YOUR GOAL: Nothing should be left out when you copy the entries below.

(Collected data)
********************
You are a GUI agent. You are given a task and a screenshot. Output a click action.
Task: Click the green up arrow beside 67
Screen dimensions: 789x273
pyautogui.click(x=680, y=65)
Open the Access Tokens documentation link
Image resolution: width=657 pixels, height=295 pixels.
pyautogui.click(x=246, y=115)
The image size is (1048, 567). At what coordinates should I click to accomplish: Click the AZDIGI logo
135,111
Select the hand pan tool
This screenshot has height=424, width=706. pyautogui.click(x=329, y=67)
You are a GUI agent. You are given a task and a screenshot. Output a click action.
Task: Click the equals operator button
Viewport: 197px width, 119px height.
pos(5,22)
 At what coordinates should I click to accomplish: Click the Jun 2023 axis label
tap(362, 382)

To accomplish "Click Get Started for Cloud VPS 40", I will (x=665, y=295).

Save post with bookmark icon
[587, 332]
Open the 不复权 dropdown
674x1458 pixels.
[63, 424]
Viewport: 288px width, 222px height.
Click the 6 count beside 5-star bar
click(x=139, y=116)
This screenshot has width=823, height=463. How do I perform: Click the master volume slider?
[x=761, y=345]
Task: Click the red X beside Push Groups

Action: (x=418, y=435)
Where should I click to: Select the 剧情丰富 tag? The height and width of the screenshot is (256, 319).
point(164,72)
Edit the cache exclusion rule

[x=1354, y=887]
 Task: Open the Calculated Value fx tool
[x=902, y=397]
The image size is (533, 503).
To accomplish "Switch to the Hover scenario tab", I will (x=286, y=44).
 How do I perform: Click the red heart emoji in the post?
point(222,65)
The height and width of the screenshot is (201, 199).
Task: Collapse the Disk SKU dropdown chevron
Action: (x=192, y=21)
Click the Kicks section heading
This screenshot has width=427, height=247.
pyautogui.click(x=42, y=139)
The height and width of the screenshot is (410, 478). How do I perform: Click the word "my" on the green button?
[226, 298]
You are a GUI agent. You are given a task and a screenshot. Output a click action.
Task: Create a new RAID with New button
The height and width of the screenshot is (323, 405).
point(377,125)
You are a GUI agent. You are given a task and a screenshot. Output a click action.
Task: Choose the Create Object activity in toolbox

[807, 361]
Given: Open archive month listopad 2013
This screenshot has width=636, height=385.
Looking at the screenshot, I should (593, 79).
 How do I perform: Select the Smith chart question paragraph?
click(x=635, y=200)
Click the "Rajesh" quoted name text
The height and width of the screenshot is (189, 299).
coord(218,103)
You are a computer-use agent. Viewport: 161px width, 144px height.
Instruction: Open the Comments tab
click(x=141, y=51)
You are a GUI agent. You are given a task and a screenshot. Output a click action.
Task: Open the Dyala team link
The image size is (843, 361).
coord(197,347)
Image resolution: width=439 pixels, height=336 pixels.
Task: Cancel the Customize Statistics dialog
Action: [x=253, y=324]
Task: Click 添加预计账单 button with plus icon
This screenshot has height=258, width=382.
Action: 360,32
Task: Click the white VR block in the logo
********************
OUTPUT OF THE TASK:
You are a GUI agent. You are given a task and a screenshot. Output a click action.
Task: Click the green up arrow beside 67
Screen dimensions: 789x273
pyautogui.click(x=680, y=65)
Open the Access Tokens documentation link
Image resolution: width=657 pixels, height=295 pixels.
pyautogui.click(x=246, y=115)
The image size is (1048, 567). At what coordinates should I click to accomplish: Click the AZDIGI logo
135,111
Select the hand pan tool
This screenshot has height=424, width=706. pyautogui.click(x=329, y=67)
You are a GUI agent. You are given a task and a screenshot. Output a click action.
Task: Click the equals operator button
Viewport: 197px width, 119px height.
pos(5,22)
 At what coordinates should I click to accomplish: Click the Jun 2023 axis label
tap(362, 382)

To accomplish "Click Get Started for Cloud VPS 40", I will (x=665, y=295).

Save post with bookmark icon
[587, 332]
Open the 不复权 dropdown
674x1458 pixels.
[63, 424]
Viewport: 288px width, 222px height.
Click the 6 count beside 5-star bar
click(x=139, y=116)
This screenshot has width=823, height=463. How do I perform: Click the master volume slider?
[x=761, y=345]
Task: Click the red X beside Push Groups

Action: (x=418, y=435)
Where should I click to: Select the 剧情丰富 tag? The height and width of the screenshot is (256, 319).
point(164,72)
Edit the cache exclusion rule

[x=1354, y=887]
 Task: Open the Calculated Value fx tool
[x=902, y=397]
The image size is (533, 503).
To accomplish "Switch to the Hover scenario tab", I will (x=286, y=44).
 How do I perform: Click the red heart emoji in the post?
point(222,65)
The height and width of the screenshot is (201, 199).
Task: Collapse the Disk SKU dropdown chevron
Action: (x=192, y=21)
Click the Kicks section heading
This screenshot has width=427, height=247.
pyautogui.click(x=42, y=139)
The height and width of the screenshot is (410, 478). How do I perform: Click the word "my" on the green button?
[226, 298]
You are a GUI agent. You are given a task and a screenshot. Output a click action.
Task: Create a new RAID with New button
The height and width of the screenshot is (323, 405).
point(377,125)
You are a GUI agent. You are given a task and a screenshot. Output a click action.
Task: Choose the Create Object activity in toolbox

[807, 361]
Given: Open archive month listopad 2013
This screenshot has width=636, height=385.
Looking at the screenshot, I should (593, 79).
 How do I perform: Select the Smith chart question paragraph?
click(x=635, y=200)
Click the "Rajesh" quoted name text
The height and width of the screenshot is (189, 299).
coord(218,103)
You are a computer-use agent. Viewport: 161px width, 144px height.
Instruction: Open the Comments tab
click(x=141, y=51)
You are a GUI agent. You are given a task and a screenshot. Output a click action.
Task: Open the Dyala team link
The image size is (843, 361).
coord(197,347)
Image resolution: width=439 pixels, height=336 pixels.
Task: Cancel the Customize Statistics dialog
Action: [x=253, y=324]
Task: Click 添加预计账单 button with plus icon
This screenshot has height=258, width=382.
Action: 360,32
Task: Click the white VR block in the logo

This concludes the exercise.